Europe urged to grant China market economy status

By Fu Jing in Brussels ( Updated: 2016-01-13 20:01
Europe urged to grant China market economy status

European Union flags flutter outside the EU Commission headquarters in Brussels, Belgium.

Chinese and European opinion leaders have asked Brussels to grant Beijing market economy status "without hesitation" while the European Union has begun a year-long procedure to decide whether such standing should be granted.

The European Commission, the 28-member states' executive was expected to debate among commissioners on Wednesday giving an initial decision while Beijing says it should be granted market economy status automatically on December 11 this year, 15 years after China's World Trade Organization accession.

A European Commission spokesperson responded by email to China Daily, saying that "we could not confirm this" but a reliable source confirmed the procedure had begun.

The source said the Commission will be giving preliminary assessment and then the 28 member states should be voicing their opinions on the decision. The European Parliament is expected to have the final say.

So far, the European Commission is inclined to give China such status, which will allow exports to the European market to have less chance of being charged higher anti-dumping taxes.

Fearing competitive Chinese exports may grab greater market share, the United States has been lobbying the European Union to say no.

"China should be granted market economy status for the simple reason that China's accession to the World Trade Organization made that abundantly clear," said Fredrik Erixon, director of the Brussels-based European Centre for International Political Economy.

Erixon said there is no way for Europe to maintain current practices in its trade defense investigations of Chinese companies, using companies in other markets as proxies, unless it is going to err on the wrong side of WTO law.

"There are forces in the EU that want to deny China that right, mostly for protectionist reasons," said Erixon.

He continued that there are those who think it is clever to threaten China with denied accession to market economy status in order to negotiate other trade benefits from China.

"That strategy is anything but clever," said Erixon.

Erixon has warned that it will force a political dispute with China over an issue where China already made its concessions in its WTO accession obligations - and it will prevent both sides from engaging in more meaningful discussions about a positive trade agenda between the two.

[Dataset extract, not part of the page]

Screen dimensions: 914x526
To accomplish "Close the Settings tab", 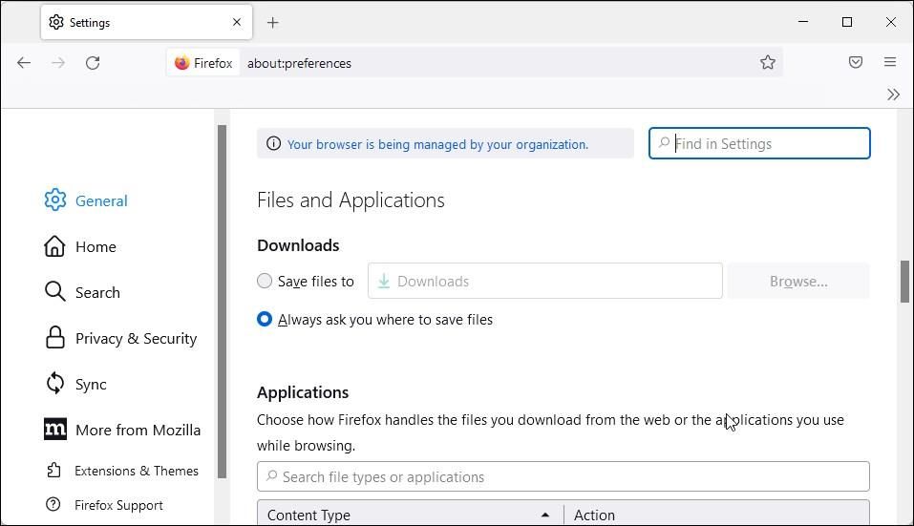I will (237, 22).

He Dongni, vice-president of the China Institute of Reform and Development said the European Union should note the fact that China has already make rapid progress in market-oriented reform while around 80 countries in the world have already granted China such treatment.

"My opinion is that the European Union should take such action as early as possible because this will help penetrate deeper into each other's markets after lifting protectionism measures," said He.

"The European Union will be benefiting for its increased market access to China, allowing it to upgrade its industrial chain".